Task data:
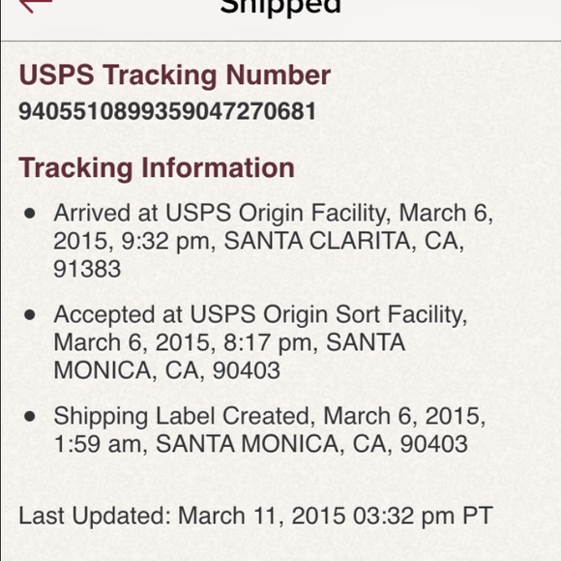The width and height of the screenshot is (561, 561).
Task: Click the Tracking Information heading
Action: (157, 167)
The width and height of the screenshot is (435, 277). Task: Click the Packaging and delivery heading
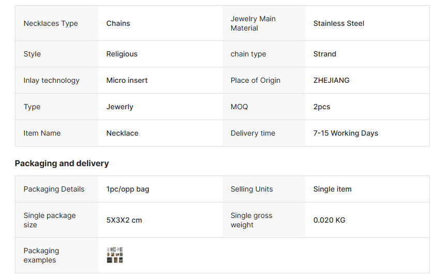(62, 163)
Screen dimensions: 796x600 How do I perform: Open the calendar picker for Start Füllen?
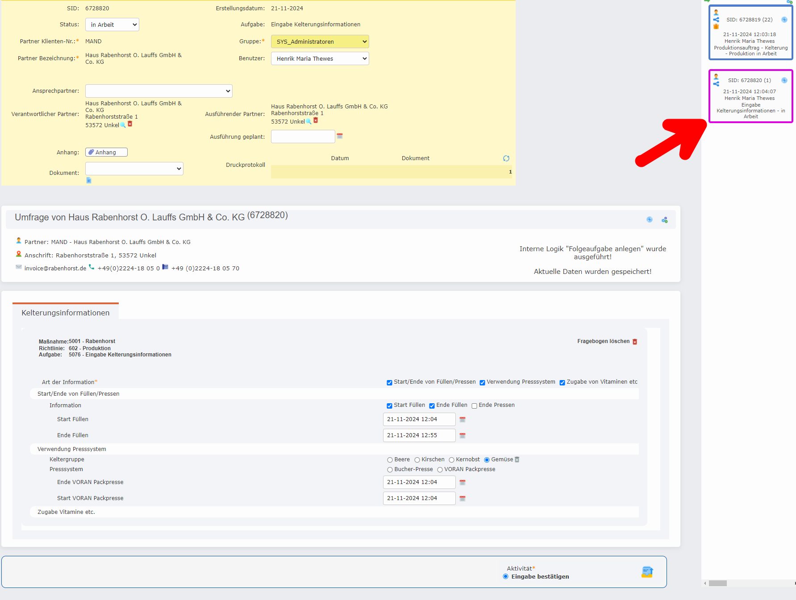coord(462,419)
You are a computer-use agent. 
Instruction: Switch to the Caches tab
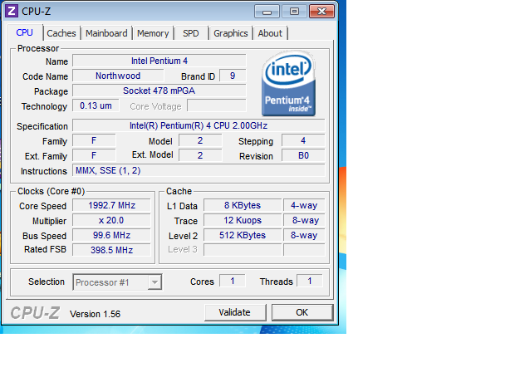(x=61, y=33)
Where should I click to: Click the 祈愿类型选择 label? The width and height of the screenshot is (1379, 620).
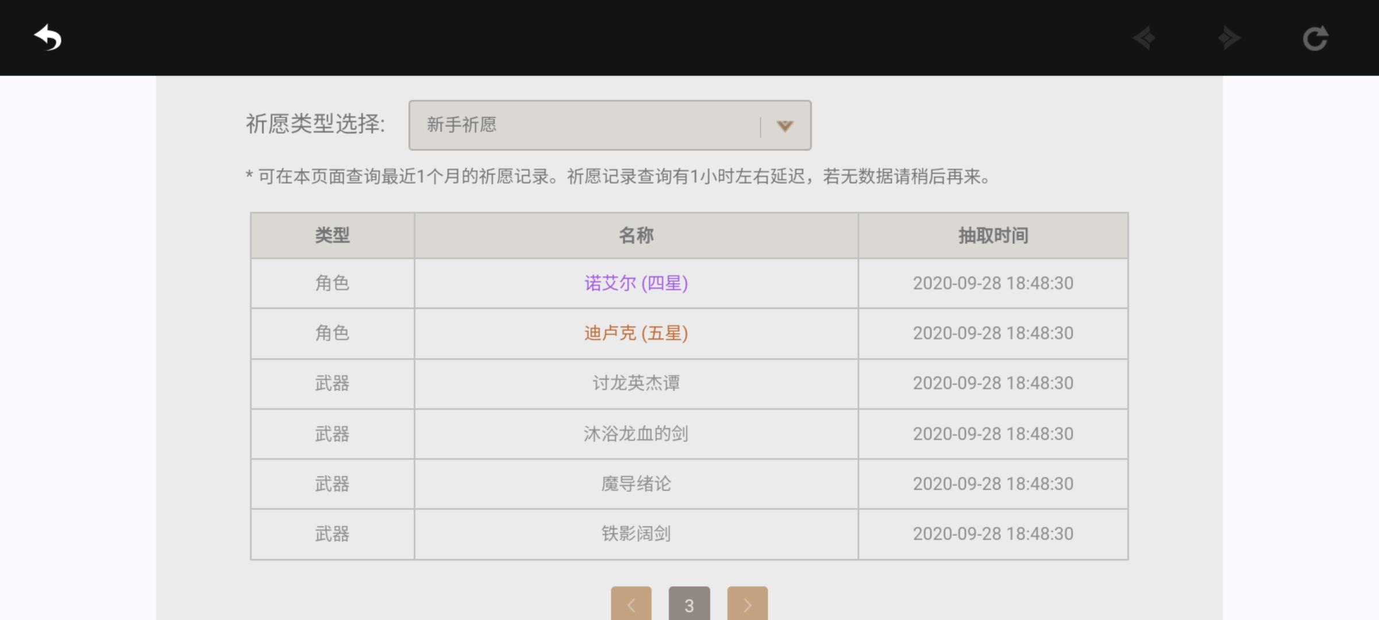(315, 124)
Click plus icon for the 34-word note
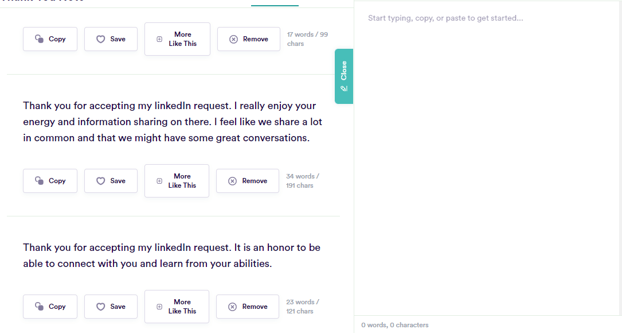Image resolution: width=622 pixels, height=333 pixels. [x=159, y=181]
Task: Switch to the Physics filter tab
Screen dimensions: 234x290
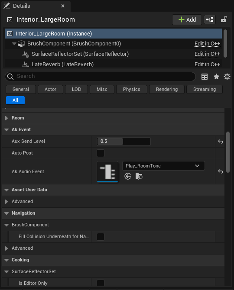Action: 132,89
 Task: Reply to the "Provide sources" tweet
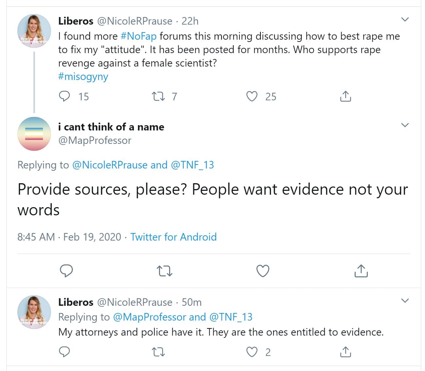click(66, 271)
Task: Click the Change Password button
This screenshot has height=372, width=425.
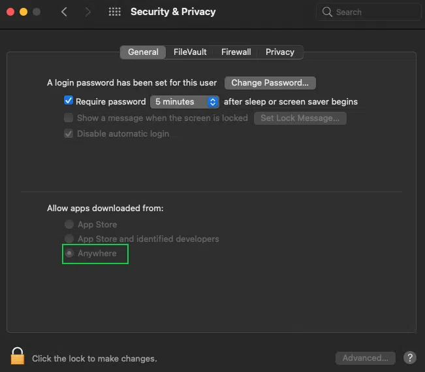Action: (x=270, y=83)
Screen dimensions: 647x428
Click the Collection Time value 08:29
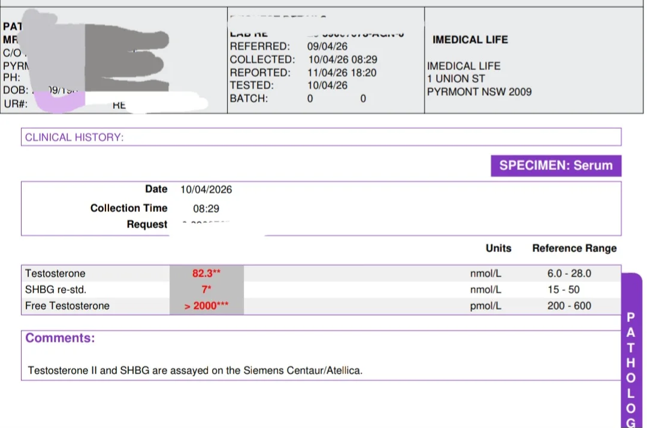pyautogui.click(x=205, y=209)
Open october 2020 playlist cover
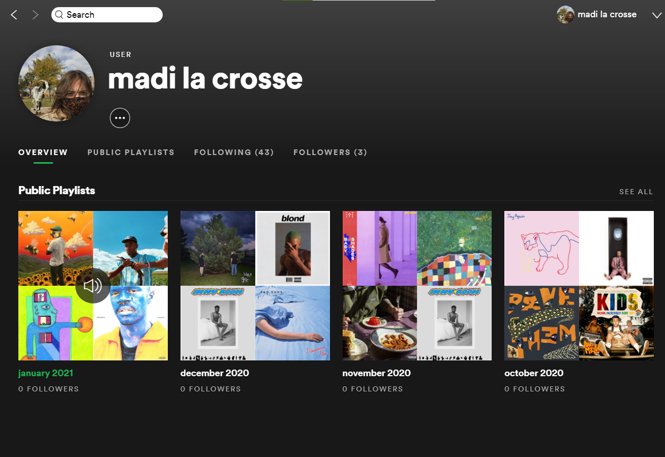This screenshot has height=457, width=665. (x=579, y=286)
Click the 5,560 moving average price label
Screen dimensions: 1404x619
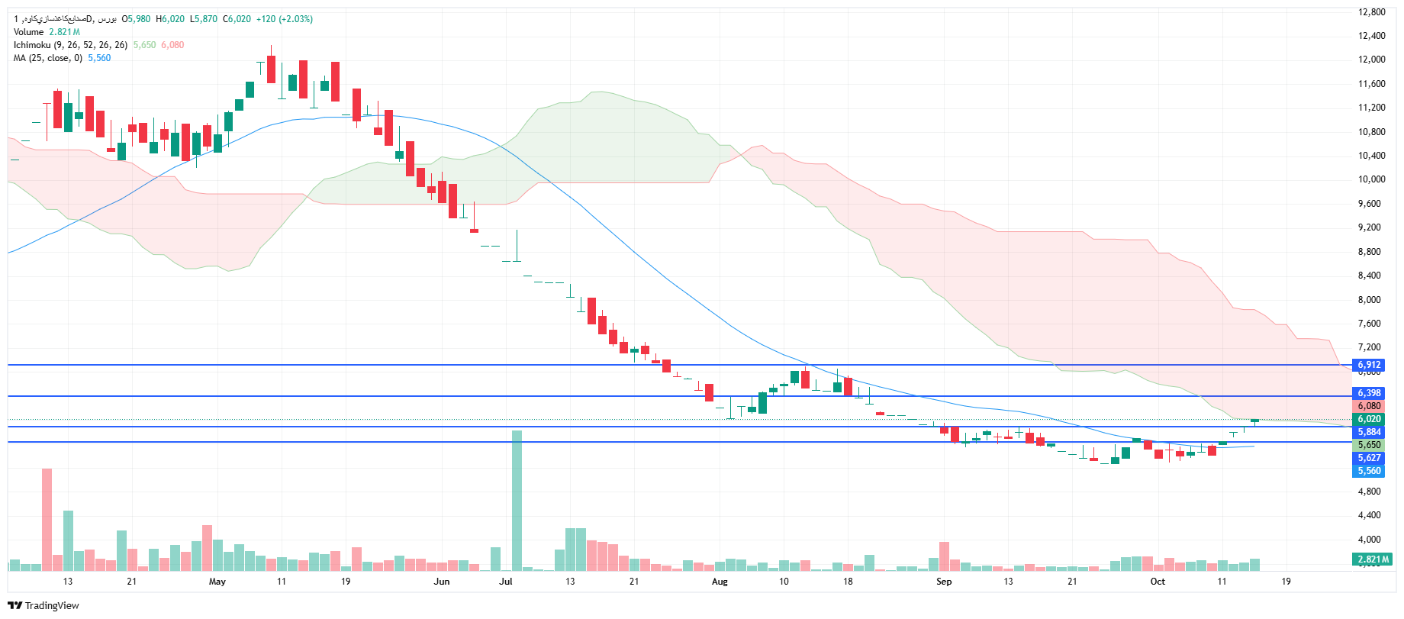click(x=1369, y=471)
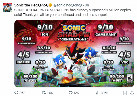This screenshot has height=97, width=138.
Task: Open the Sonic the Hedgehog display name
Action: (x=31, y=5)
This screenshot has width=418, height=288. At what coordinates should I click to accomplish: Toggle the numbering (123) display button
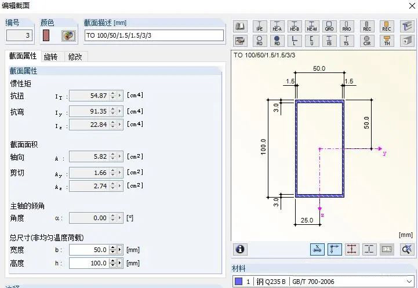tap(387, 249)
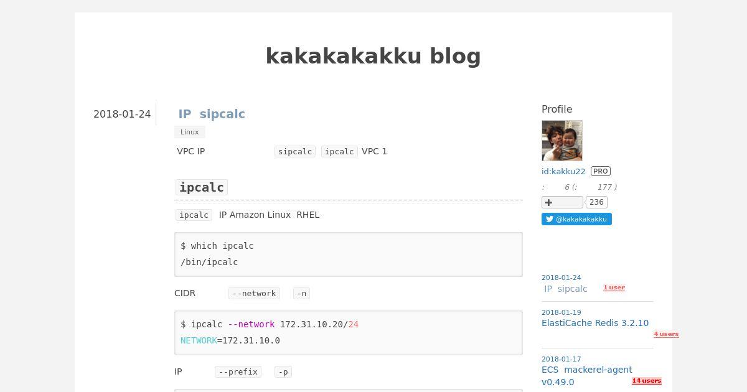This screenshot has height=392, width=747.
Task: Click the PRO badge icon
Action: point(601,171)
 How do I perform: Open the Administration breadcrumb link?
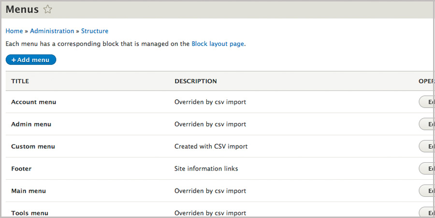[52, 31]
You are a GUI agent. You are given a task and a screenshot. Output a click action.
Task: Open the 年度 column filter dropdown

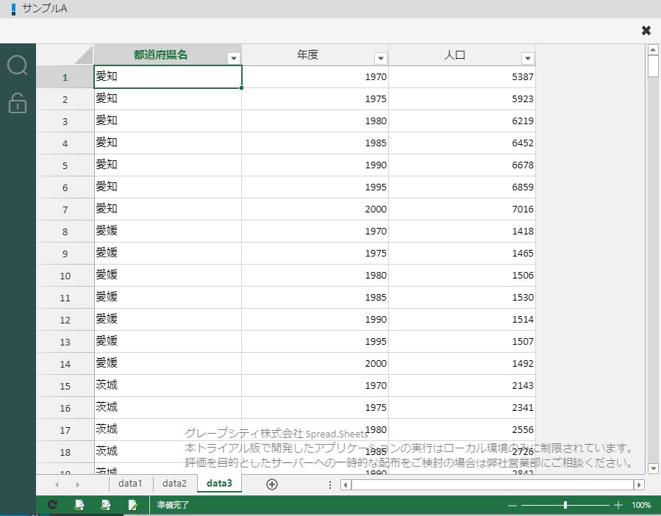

What to produce:
Could you turn every line of the rows above into a Markdown table with the columns Number and Line, skipping blank lines and leaving out the pictures?

Correct result:
| Number | Line |
|---|---|
| 1 | The width and height of the screenshot is (561, 561). |
| 2 | Task: Click the Tracking Information heading |
| 3 | Action: (157, 167) |
| 4 | The width and height of the screenshot is (435, 277). Task: Click the Packaging and delivery heading |
| 5 | (62, 163) |
| 6 | Screen dimensions: 796x600 How do I perform: Open the calendar picker for Start Füllen? |
| 7 | coord(462,419) |
| 8 | You are a computer-use agent.  |
| 9 | Instruction: Switch to the Caches tab |
| 10 | (x=61, y=33) |
| 11 | Where should I click to: Click the 祈愿类型选择 label? The width and height of the screenshot is (1379, 620). |
| 12 | (315, 124) |
| 13 | Click plus icon for the 34-word note |
| 14 | Image resolution: width=622 pixels, height=333 pixels. [x=159, y=181] |
| 15 | Task: Switch to the Physics filter tab |
| 16 | Screen dimensions: 234x290 |
| 17 | Action: 132,89 |
| 18 |  Task: Reply to the "Provide sources" tweet |
| 19 | click(66, 271) |
| 20 | Task: Click the Change Password button |
| 21 | This screenshot has height=372, width=425. |
| 22 | Action: (x=270, y=83) |
| 23 | Screen dimensions: 647x428 |
| 24 | Click the Collection Time value 08:29 |
| 25 | pyautogui.click(x=205, y=209) |
| 26 | Open october 2020 playlist cover |
| 27 | This screenshot has height=457, width=665. (x=579, y=286) |
| 28 | Click the 5,560 moving average price label |
| 29 | Screen dimensions: 1404x619 |
| 30 | click(x=1369, y=471) |
| 31 | This screenshot has height=97, width=138. |
| 32 | Task: Open the Sonic the Hedgehog display name |
| 33 | Action: (x=31, y=5) |
| 34 | This screenshot has width=418, height=288. At what coordinates should I click to accomplish: Toggle the numbering (123) display button |
| 35 | tap(387, 249) |
| 36 | This screenshot has height=392, width=747. |
| 37 | Task: Click the PRO badge icon |
| 38 | Action: point(601,171) |
| 39 |  How do I perform: Open the Administration breadcrumb link? |
| 40 | [52, 31] |
| 41 | You are a GUI agent. You are given a task and a screenshot. Output a click action. |
| 42 | Task: Open the 年度 column filter dropdown |